As substrates for power semiconductors and short wavelength lasers, wide bandgap semiconductors have been receiving attention in recent years. In particular, silicon carbide SiC (2.9 eV to 3.0 eV), gallium nitride GaN (3.4 eV), zinc oxide ZnO (3.37 eV), diamond (5.47 eV), aluminum nitride AlN (6.0 eV) and the like, are materials particularly attracting attention, because of their high bandgaps.
However, while GaN is deposited by heteroepitaxial growth on single crystalline sapphire or single crystalline SiC as an example, the deposited GaN has a lot of defects due to a difference in lattice constant, and it is now difficult to apply the GaN to power semiconductor, high-performance lasers, etc.
Among methods for producing these single crystals, a method for producing the best quality crystal is a crystal growth method such as a hydrothermal synthesis method, and a piece (wafer) cut out of bulk crystals produced in accordance with this method is known to have the best quality. However, the crystal growth takes time, and the crystal is therefore priced extremely high, and now has failed to have a wide range of application. However, a section for actual use as a device is a limited region of several hundreds nm to several μm from the surficial layer so that a method of transferring the bulk crystals thinly onto a handle substrate to reduce cost can be said to be a natural idea.

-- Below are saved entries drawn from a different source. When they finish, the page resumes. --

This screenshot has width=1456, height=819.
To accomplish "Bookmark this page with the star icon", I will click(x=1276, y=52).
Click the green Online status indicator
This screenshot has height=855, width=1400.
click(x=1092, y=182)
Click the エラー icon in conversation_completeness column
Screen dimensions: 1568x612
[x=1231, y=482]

As a typical method for film transfer, a SOITEC method can be cited, and in this method, a semiconductor film is transferred onto a handle substrate in such a way that a semiconductor substrate (donor substrate) subjected to hydrogen ion implantation in advance at room temperature and a substrate (handle substrate) to serve as a supporting substrate are bonded to each other, and subjected to a heat treatment at a high temperature (around 500° C.) to generate a large number of minute air bubbles referred to as microcavities and carry out detachment.
However, in practice, due to a difference in coefficient of thermal expansion between the donor substrate and the handle substrate (for example, silicon, quartz, sapphire, etc.), it is to be anticipated that simply bonding the both substrates and raising the temperature will cause the substrates to be cracked, thereby failing to form the composite substrate.
As another method, there is a method referred to as a SiGen method, which refers to a method in which a surface of a semiconductor substrate likewise subjected in advance to hydrogen ion implantation and/or a surface of a handle substrate is subjected to a plasma treatment to activate the surface or surfaces, and then bonded to each other, and a mechanical impact is applied to the substrates to carry out detachment at the hydrogen ion-implanted interface. However, the film transfer relies on a mechanical method (an impact or the like) so that there is a problem that the substrate is destroyed during the transfer of film from the thin semiconductor substrate with a small diameter due to the insufficient mechanical strength of the substrate.